The next day i woke up to the sound and sight of Good Morning America (Which gets it’s name from the folk song ‘The City of New Orleans’ by Steve Goodman). After getting dressed i hit the highway to Dodger Stadium for the ballpark tour i bought tickets for the day before. When i got there, it was just as i remembered it. A view of Los Angeles behind me, and a view of the most beautiful stadium on the West Coast in front of me. Hands down, bar none, Dodger Stadiums tour wipes the rest off of the map in terms of how thorough it was. I learned so much that i felt like a connoisseur of Dodger baseball by the time i left.
After the tour, i took the 110 up to Hollywood, California. I had just enough time before i had to be back at Chavez Ravine for the game to sightsee. I started my journey down the most famous street in the world at Hollywood and Vine, home of the Capitol Records building. I made my way down the street taking pictures of the stars of people like Vin Scully, Jack Webb, and Mel Brooks. After hours of taking photos, it was time for Dodger baseball.
The game was against the Dodgers and the Arizona Diamondbacks. I got there extra early so i could secure the coveted Vin Scully bobblehead being given away. As soon as i got to my seat, which was front row of the left field pavilion (bleachers), i noticed that its much easier for a baseball to come your way than at the Oakland Coliseum. For once, baseball after baseball came into my section. Unfortunately, i wasn’t lucky enough to catch one.
Zack Greinke was originally supposed to pitch, but due to a minor injury, he was replaced with Carlos Frias, who was going up against the Diamondbacks’ Chase Anderson. The pregame ceremonies included a special recognition for the city council member who helped bring the Dodgers to L.A., a first pitch by members of the Scully family, and a performance by a dance team I’ve never heard of.
The first pitch of the game was signed, sealed, and delivered over the center-field wall by Chase Utley, but Arizona was quick to get that run back with a dinger in the second. After that the game remained scoreless until the bottom of the 8th, when the Dodgers scored three after Chase Utley doubled in Jimmy Rollins, followed by a homer by rookie Corey Seager. Don Mattingly then brought in the Dodgers prime closer, Kenley Jansen in to save the game. The game was finalized with a line-out, followed by the opening notes to Randy Newman’s ‘I Love LA’, the Dodgers victory song.
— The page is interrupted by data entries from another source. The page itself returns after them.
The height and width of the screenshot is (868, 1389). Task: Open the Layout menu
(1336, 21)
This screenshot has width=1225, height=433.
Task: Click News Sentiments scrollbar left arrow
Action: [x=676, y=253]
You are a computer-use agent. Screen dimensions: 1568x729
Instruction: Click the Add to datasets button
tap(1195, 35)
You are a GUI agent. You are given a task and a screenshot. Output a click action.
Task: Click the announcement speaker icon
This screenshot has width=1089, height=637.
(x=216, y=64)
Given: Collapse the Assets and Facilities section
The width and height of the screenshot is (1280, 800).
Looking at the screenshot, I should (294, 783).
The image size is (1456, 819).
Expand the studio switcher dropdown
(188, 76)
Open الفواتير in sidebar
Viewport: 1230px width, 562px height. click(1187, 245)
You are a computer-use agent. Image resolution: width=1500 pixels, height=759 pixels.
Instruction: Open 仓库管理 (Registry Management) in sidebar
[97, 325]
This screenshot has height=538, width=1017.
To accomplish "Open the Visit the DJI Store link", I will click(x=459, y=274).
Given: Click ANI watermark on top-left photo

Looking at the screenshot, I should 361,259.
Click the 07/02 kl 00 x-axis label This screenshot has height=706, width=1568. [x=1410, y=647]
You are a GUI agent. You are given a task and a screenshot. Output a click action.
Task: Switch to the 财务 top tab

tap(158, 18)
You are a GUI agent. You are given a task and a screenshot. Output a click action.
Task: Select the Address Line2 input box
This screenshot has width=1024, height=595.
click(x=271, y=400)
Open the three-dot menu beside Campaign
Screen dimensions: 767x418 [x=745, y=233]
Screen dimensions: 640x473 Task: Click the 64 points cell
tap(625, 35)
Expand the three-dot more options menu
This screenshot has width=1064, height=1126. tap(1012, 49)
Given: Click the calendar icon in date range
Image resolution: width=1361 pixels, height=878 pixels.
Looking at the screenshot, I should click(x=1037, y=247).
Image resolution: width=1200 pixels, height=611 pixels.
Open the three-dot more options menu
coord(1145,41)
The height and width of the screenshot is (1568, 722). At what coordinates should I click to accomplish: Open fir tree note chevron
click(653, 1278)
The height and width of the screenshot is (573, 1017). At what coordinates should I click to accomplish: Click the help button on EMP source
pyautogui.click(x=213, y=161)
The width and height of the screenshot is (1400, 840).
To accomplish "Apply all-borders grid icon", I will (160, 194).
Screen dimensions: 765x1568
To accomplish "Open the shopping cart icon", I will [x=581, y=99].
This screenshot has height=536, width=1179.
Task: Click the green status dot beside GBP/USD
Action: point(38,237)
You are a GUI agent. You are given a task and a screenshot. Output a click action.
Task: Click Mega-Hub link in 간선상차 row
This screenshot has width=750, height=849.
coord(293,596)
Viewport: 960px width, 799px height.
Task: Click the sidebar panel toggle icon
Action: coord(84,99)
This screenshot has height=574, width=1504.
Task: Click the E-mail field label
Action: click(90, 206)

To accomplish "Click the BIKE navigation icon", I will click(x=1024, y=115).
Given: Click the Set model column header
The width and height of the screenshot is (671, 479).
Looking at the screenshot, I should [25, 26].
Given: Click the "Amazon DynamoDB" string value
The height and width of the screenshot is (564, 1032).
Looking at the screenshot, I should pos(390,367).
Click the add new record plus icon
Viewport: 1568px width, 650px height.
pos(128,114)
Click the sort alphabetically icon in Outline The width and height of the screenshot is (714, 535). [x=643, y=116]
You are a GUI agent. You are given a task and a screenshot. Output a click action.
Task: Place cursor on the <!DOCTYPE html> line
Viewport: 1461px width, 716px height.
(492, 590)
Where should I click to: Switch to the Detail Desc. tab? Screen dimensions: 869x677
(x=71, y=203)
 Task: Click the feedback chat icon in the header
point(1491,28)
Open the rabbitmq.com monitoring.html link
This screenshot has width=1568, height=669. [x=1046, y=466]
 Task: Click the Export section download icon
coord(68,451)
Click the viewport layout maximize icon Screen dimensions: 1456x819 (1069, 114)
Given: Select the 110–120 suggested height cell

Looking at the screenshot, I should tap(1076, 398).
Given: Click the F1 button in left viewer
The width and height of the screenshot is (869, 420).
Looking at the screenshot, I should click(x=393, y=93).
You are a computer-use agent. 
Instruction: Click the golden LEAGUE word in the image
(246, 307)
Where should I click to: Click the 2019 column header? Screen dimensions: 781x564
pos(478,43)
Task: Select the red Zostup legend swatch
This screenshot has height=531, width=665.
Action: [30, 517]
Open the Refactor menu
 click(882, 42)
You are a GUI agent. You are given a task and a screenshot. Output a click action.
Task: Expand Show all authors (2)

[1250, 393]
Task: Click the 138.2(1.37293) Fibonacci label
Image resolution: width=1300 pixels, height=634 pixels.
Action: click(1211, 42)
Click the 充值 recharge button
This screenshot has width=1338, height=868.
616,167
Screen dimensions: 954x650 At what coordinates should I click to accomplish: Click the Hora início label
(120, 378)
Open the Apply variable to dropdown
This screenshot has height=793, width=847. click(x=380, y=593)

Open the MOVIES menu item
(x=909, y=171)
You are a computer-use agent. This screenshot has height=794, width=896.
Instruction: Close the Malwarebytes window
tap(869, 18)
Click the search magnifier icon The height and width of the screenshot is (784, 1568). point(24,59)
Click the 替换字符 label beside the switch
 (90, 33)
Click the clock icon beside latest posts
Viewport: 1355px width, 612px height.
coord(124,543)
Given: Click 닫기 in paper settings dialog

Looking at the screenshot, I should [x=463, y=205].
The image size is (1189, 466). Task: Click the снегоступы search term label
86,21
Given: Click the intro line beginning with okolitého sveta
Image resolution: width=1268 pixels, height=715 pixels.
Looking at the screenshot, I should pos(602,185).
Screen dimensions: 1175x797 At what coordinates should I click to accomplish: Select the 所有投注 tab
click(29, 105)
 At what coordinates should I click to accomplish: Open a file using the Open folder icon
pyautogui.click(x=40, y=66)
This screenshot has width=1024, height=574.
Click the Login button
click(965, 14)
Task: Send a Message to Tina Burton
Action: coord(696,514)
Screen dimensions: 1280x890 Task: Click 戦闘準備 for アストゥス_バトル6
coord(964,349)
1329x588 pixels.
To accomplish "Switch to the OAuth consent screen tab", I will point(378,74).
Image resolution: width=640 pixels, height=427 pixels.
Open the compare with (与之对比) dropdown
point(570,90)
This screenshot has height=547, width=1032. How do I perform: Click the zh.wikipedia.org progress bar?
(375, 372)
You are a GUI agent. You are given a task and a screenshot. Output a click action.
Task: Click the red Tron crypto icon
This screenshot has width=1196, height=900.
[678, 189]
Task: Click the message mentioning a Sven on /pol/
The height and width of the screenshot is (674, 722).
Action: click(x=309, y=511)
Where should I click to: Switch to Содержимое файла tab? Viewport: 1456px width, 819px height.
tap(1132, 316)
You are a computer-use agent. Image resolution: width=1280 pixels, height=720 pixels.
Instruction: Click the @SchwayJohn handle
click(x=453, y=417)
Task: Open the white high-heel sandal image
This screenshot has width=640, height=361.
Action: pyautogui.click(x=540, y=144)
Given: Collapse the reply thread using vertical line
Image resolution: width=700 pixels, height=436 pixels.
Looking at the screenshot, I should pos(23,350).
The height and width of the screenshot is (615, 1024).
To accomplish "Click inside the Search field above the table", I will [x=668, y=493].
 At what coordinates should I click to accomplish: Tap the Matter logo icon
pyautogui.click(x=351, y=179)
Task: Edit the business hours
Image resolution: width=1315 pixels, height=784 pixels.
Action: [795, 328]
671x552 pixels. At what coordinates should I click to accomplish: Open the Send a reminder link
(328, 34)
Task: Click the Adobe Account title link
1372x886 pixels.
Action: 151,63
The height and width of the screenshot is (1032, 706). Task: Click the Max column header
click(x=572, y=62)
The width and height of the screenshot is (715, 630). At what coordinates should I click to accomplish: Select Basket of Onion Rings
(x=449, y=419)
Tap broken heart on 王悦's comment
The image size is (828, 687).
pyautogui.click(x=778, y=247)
The next day i headed back to the old homestead, but not without a stop at the Ronald Reagan Presidential Library in Simi Valley, California. Yet another city with plenty of natural beauty. Four hours later i began the seven hour journey back to California’s capital.
Just thought i would like to share my experiences at a different stadium. Thanks for taking the time to read. Have a good night.
By the time many of you read this, the Dodgers may or not be in the playoffs. So good luck to them, and hopefully Kershaw has learned how to pitch in a playoff game.